Research output: Contribution to journalArticlepeer-review

25 Scopus citations


Calorie restriction (CR) extends the life span of various species through mechanisms that are as yet unclear. Recently, we have reported that mitochondrion-mediated apoptosis was enhanced in αMUPA transgenic mice that spontaneously eat less and live longer compared with their wild-type (WT) control mice. To understand the molecular mechanisms underlying the increased apoptosis, we compared αMUPA and WT mice for parameters associated with SOD2 (MnSOD), a mitochondrial antioxidant enzyme that converts superoxide radicals into H2O2 and is also known to inhibit apoptosis. The SOD2-related parameters included the levels of SOD2 mRNA, immunoreactivity and enzymatic activity in the liver, lipid oxidation and aconitase activity in isolated liver mitochondria, and the sensitivity of the mice to paraquat, an agent that elicits oxidative stress.
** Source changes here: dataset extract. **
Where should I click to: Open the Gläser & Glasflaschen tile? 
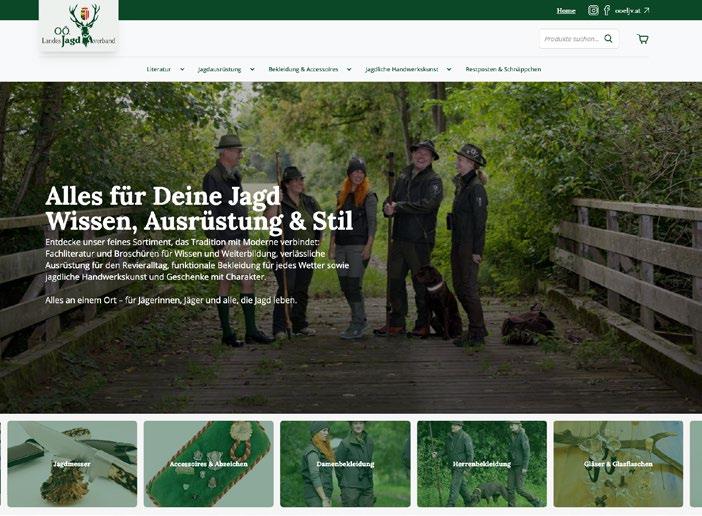click(618, 464)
In addition, we compared the mice for the levels of SOD2 mRNA after treatment with bacterial lipopolysaccharides (LPS), and for the DNA binding activity of NFκB as a marker for the inflammatory state. We extended SOD2 determination to the colon, where we also examined the formation of pre-neoplastic aberrant crypt foci (ACF) following treatment with dimethylhydrazine (DMH), a colonic organotypic carcinogen. Overall, αMUPA mice showed reduced basal levels of SOD2 gene expression and activity concomitantly with reduced lipid oxidation, increased aconitase activity and enhanced paraquat sensitivity, while maintaining the capacity to produce high levels of SOD2 in response to the inflammatory stimulus. αMUPA mice also showed increased resistance to DMH-induced pre-neoplasia. Collectively, these data are consistent with a model, in which an optimal fine-tuning of SOD2 throughout a long-term regimen of reduced eating could contribute to longevity, at least in the αMUPA mice.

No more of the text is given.